Thermal stability and structure of glyceraldehyde-3-phosphate dehydrogenase from the coral Acropora millepora

• Published in: RSC advances Vol. 11; no. 17; pp. 10364 - 10374
• Main Authors: Perez, Astrid M, Wolfe, Jacob A, Schermerhorn, Janse T, Qian, Yiwen, Cela, Bekim A, Kalinowski, Cody R, Largoza, Garrett E, Fields, Peter A, Brandt, Gabriel S
• Format: Journal Article
• Language: English
• Published: England Royal Society of Chemistry 10.03.2021; The Royal Society of Chemistry
• Subjects: Chemistry; Corals; Dehydrogenases; Enzymes; High temperature; Monomers; Occupancy; Photosynthesis; Structural stability; Symbiosis; Temperature dependence; Thermal stability
• ISSN: 2046-2069; 2046-2069
• DOI: 10.1039/d0ra10119b

Corals are vulnerable to increasing ocean temperatures.
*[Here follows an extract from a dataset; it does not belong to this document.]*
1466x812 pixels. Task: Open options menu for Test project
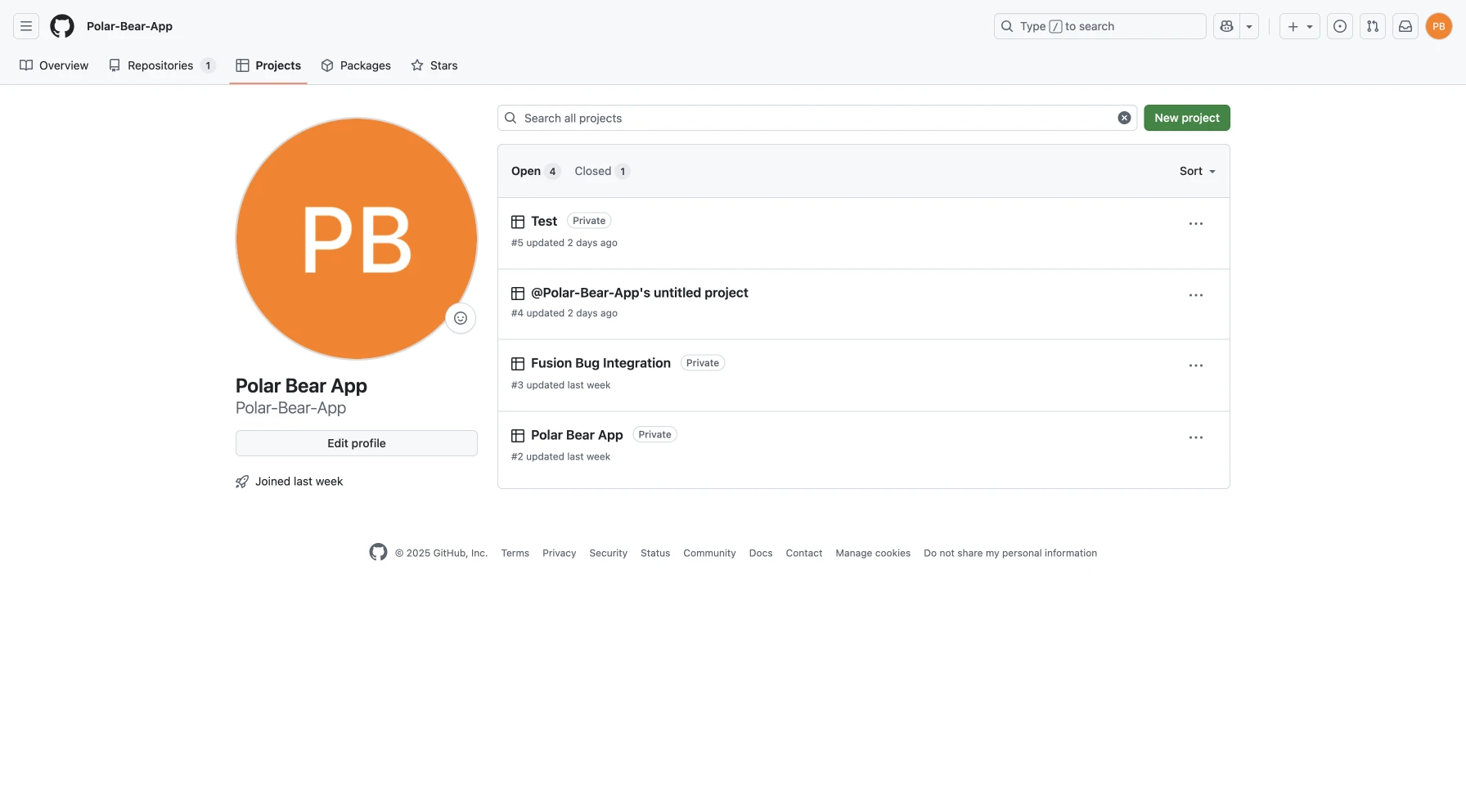pos(1195,224)
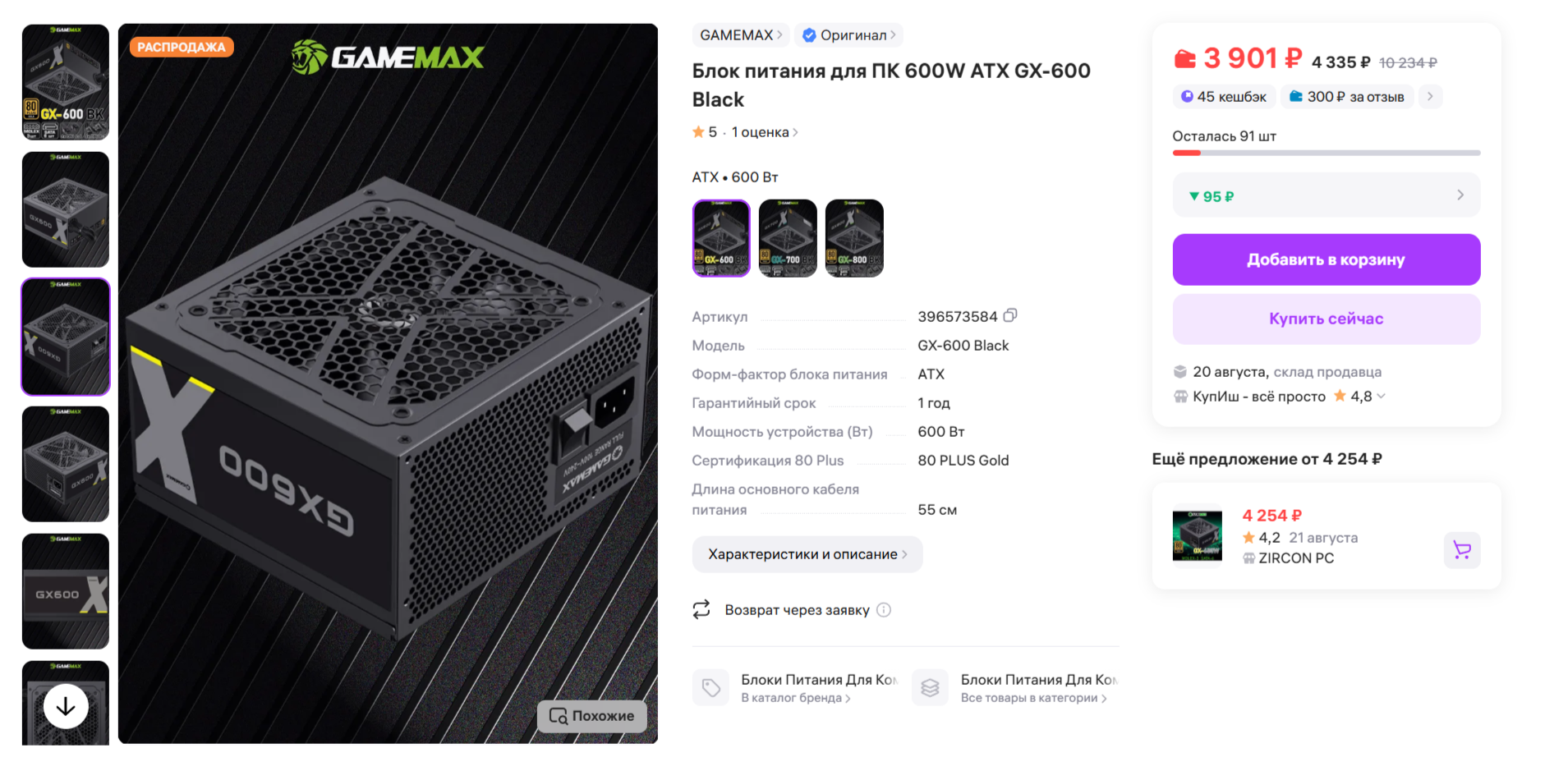The image size is (1568, 771).
Task: Click the return info circle icon
Action: coord(884,610)
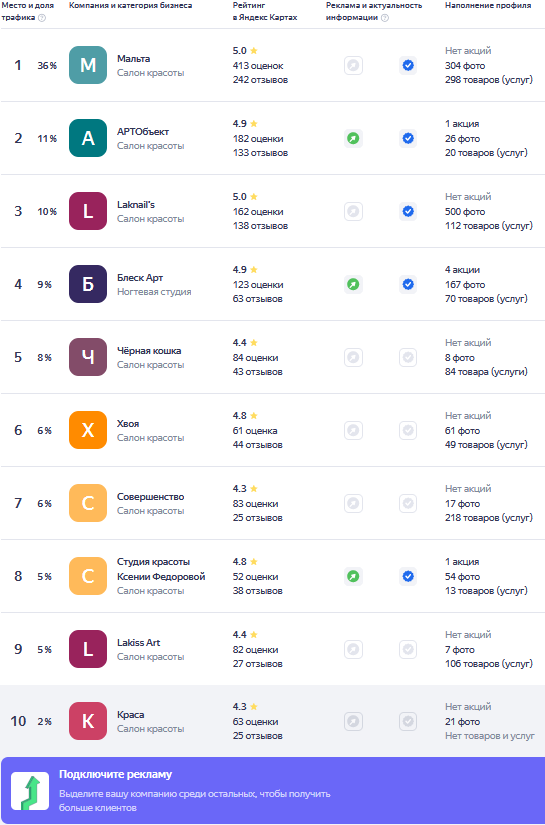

It is known that elevated temperatures lead to the breakdown of an essential mutualistic relationship with photosynthetic algae. The molecular mechanisms of this temperature-dependent loss of symbiosis are less well understood. Here, the thermal stability of a critical metabolic enzyme, glyceraldehyde-3-phosphate dehydrogenase, from the stony coral was found to increase significantly in the presence of its cofactor NAD . Determination of the structure of the cofactor-enzyme complex (PDB ID 6PX2) revealed variable NAD occupancy across the four monomers of the tetrameric enzyme. The structure of the fully occupied monomers was compared to those with partial cofactor occupancy, identifying regions of difference that may account for the increased thermal stability.